Italian Prime Minister Mario Draghi has made his first trip abroad since taking office in February and arrived in the Libyan capital Tripoli on Tuesday to discuss a wide range of issues with the North African country’s interim prime minister.
Draghi held talks with Prime Minister Abdul Hamid Dbeibah and followed in the footsteps of other European leaders who recently met with Libya’s new caretaker government, which took power last month to unite the country, which has been divided by civil war for nearly a decade. Dbeibah’s interim leadership is also slated to run in the country through general elections on December 24.
At a press conference, Draghi said that the fact that he made Libya the destination of his first trip outside Italy as a premier was proof of the solid, historical ties between the two countries that he aimed to deepen.
“There is a desire for a future, to restart quickly,” Draghi said. He added that Italy was pleased with Libya’s efforts for migrant rescue and said that the European Union was investing in the issue, which he said “is not just geopolitical but humanitarian.”
Italy, as part of the EU, has partnered with local Libyan institutions to try to stop the migration waters, with tens of thousands leaving Libya’s shores, many with Italy as their intended destination.
In recent years, the Union has cooperated with the Libyan Coast Guard and other local groups to stop such dangerous sea crossings. However, rights groups say that this policy leaves migrants in armed groups or confined to unhappy detention centers that are abused.
Draghi’s statements come amid criticism from Italian journalists and lawmakers at home over the interception of reporters’ phone calls during investigations into Libyan – based migrant trafficking in human beings and humanitarian rescue groups.
Investigations go back a few years ago when former Italian government officials cracked down on humanitarian ships rescuing migrants in the central Mediterranean from trafficking by traffickers.
Meanwhile, Dbeibah said the two leaders had agreed to take steps to completely resume commercial air travel between their countries and to make it easier for Libyans to apply for visas to Italy from within the country.

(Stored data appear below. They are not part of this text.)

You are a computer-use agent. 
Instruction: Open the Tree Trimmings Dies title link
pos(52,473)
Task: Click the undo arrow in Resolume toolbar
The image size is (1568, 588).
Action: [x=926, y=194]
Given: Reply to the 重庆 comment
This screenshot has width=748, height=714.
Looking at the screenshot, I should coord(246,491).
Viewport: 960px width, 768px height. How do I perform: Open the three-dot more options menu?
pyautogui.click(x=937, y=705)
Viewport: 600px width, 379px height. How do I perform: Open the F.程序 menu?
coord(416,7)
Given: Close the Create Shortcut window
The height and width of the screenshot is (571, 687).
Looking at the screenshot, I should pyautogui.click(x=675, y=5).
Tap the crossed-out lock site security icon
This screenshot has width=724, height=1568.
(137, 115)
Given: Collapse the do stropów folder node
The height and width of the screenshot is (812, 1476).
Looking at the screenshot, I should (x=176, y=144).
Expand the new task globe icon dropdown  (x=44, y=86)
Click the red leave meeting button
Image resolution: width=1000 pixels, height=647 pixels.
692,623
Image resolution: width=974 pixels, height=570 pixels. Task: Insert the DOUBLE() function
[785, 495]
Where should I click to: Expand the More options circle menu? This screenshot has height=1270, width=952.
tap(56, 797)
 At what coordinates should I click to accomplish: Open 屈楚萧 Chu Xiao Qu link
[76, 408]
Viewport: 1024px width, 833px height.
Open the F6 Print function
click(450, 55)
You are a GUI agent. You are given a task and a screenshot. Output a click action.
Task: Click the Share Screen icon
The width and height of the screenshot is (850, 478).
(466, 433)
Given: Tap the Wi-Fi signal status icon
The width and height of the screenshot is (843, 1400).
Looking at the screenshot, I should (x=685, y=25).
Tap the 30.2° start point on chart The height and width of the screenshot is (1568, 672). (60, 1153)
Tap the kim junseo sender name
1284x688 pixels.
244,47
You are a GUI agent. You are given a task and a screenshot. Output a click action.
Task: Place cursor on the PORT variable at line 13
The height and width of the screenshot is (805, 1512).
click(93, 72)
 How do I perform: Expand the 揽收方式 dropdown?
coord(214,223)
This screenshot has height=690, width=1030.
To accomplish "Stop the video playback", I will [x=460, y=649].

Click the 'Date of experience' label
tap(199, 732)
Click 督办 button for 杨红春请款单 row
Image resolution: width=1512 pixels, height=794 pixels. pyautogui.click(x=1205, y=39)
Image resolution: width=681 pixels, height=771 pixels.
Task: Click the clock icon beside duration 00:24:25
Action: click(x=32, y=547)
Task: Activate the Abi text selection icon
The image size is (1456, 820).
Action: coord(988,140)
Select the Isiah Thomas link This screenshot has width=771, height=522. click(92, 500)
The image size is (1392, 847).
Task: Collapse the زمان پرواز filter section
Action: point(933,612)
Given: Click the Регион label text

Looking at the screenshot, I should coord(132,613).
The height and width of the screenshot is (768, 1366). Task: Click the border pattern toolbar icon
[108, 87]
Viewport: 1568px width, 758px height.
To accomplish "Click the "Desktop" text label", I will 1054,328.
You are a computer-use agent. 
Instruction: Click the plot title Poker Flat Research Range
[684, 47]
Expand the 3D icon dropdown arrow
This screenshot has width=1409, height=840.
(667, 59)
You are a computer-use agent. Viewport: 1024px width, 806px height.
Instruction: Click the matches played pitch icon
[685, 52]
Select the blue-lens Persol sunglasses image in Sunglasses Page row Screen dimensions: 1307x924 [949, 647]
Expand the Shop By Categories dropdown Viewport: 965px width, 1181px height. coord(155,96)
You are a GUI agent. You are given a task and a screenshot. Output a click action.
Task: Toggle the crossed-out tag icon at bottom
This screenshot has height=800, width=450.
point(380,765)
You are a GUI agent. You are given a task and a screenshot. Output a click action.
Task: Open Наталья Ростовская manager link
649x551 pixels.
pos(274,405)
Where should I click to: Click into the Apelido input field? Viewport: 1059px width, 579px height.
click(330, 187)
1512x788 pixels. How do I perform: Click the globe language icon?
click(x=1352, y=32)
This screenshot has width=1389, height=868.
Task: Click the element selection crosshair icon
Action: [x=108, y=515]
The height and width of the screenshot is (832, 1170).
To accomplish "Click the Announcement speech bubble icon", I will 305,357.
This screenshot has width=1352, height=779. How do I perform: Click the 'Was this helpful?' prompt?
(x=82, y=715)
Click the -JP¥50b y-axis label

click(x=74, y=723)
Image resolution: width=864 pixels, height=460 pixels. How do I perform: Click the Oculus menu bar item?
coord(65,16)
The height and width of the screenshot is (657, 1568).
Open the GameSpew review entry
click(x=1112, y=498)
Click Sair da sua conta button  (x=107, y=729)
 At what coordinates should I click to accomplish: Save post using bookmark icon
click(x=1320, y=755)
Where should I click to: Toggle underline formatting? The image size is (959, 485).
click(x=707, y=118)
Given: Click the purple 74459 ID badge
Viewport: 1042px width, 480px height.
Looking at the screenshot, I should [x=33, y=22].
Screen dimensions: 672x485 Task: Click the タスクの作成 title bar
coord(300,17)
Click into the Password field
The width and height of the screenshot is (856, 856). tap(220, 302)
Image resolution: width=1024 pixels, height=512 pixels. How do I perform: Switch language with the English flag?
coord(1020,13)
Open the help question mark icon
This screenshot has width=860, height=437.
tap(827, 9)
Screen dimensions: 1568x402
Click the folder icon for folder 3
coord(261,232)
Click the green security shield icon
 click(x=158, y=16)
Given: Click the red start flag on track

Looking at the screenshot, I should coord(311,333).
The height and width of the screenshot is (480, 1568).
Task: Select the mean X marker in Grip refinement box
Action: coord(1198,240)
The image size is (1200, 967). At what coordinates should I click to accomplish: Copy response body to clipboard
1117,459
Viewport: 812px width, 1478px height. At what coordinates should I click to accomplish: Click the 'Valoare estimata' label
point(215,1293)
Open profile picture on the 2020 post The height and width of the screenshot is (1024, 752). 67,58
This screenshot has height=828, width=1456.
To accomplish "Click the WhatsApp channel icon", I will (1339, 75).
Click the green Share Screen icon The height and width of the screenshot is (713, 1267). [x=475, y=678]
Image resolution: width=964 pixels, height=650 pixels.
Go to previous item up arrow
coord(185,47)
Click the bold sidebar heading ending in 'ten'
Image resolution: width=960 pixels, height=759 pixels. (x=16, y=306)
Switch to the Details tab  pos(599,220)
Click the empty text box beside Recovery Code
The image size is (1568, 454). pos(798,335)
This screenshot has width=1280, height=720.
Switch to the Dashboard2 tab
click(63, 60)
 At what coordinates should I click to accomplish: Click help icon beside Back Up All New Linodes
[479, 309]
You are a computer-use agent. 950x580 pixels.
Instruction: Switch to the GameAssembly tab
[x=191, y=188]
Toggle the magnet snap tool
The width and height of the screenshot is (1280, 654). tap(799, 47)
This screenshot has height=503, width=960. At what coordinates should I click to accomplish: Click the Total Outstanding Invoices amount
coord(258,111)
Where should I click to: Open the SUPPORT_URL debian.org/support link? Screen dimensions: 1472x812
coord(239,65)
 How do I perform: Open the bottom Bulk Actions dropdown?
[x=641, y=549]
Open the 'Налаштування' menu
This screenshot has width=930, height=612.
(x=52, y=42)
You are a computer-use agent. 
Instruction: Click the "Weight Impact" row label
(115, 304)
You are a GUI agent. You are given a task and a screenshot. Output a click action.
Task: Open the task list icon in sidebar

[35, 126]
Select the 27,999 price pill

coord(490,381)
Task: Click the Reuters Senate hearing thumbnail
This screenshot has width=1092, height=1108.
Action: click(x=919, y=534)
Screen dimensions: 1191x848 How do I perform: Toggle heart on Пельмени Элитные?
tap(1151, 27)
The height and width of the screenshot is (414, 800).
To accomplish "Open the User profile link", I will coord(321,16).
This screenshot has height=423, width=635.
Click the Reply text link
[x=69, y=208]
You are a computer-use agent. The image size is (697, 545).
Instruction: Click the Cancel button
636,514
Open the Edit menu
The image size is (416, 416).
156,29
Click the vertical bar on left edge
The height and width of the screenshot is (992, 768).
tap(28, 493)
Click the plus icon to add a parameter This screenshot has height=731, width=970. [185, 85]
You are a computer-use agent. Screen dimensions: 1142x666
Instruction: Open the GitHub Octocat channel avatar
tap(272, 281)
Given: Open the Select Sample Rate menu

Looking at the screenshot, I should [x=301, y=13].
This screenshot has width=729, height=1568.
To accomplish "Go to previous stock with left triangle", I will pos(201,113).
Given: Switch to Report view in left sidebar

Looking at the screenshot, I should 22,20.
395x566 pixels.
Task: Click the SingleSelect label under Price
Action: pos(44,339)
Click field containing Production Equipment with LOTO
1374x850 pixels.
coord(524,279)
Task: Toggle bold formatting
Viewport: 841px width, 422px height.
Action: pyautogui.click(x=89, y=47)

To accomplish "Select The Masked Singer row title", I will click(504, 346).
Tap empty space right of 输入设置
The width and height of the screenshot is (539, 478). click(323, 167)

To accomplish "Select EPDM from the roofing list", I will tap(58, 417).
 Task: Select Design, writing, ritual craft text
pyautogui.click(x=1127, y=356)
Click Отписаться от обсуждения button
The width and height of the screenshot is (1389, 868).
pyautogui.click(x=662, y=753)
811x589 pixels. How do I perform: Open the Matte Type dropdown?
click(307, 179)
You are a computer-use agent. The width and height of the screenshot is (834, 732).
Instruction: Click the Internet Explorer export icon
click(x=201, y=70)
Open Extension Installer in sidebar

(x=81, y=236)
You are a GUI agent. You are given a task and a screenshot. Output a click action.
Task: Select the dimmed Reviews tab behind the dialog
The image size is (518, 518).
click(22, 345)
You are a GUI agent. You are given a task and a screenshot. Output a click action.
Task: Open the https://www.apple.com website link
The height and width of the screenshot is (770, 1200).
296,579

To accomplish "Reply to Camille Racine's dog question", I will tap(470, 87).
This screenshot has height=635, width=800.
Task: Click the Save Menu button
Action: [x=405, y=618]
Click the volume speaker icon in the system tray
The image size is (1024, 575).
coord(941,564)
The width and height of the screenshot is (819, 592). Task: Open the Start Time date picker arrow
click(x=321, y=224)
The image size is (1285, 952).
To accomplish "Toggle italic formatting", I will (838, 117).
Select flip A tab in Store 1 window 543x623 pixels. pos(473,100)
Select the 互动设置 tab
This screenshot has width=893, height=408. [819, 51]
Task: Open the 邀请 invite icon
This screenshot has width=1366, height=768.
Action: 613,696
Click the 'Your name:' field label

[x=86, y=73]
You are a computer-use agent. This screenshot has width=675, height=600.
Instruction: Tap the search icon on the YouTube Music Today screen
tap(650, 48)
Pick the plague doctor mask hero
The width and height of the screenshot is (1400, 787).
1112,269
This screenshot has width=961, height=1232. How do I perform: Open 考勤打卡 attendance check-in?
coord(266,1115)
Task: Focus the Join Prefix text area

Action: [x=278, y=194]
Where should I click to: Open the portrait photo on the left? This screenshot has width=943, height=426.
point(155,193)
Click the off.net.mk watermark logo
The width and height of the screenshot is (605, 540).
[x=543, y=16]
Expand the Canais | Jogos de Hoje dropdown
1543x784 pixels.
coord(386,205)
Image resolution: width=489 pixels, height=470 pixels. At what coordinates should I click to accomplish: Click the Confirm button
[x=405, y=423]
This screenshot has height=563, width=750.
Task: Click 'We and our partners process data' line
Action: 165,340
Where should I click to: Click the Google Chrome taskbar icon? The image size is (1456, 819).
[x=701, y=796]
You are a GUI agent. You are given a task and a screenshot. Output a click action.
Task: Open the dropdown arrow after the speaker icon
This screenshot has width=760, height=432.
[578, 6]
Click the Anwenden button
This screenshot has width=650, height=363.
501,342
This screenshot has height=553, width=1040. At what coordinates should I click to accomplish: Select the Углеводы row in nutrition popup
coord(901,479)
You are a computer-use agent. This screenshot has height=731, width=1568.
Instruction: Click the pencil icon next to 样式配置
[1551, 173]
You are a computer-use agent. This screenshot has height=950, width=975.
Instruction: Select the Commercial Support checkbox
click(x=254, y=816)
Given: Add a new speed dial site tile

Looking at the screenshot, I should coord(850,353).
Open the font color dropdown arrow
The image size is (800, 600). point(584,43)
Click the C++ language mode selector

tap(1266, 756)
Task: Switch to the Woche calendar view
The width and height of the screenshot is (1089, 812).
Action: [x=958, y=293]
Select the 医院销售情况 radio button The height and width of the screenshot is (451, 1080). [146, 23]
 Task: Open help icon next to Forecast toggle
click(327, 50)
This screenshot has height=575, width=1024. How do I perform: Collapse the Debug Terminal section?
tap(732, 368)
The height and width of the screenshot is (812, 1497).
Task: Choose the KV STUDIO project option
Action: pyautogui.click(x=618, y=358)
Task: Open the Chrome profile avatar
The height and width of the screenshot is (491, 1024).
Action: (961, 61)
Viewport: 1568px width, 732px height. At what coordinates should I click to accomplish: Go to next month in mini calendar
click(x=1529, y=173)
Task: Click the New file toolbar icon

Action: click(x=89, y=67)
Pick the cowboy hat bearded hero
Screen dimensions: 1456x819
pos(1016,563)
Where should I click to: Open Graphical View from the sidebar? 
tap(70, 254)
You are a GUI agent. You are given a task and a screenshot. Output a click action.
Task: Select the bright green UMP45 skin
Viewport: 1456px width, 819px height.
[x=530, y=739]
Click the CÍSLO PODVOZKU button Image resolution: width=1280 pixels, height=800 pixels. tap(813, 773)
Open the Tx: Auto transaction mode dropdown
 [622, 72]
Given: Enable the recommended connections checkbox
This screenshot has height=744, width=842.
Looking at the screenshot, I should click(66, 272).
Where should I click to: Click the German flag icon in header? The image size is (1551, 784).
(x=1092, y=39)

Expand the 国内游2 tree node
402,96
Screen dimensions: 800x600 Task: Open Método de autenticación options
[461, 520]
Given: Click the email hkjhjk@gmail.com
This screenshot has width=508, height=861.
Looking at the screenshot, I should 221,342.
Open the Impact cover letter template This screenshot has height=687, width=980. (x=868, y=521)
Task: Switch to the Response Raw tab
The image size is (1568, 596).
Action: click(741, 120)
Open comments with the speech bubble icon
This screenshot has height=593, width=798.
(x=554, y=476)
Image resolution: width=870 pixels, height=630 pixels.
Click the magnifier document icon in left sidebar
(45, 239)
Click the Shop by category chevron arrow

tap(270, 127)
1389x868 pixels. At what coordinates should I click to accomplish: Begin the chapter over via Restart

Libya was thrown into chaos when a NATO-backed uprising in 2011 overthrew the long-serving ruler Moammar Gadhafi, who was later killed. The country has in recent years been divided between rival eastern and western-based administrations, each supported by various armed groups and foreign governments.
The meeting between the two leaders underlines the interest Italy has maintained in Libya in recent years, especially with regard to migration. Italy was a supporter of Libya’s former UN-backed government, which was also based in Tripoli.
However, that government failed to gain acceptance in the east of the country, where Commander Khalifa Haftar is holding on, with the support of countries such as Russia, Egypt and the United Arab Emirates.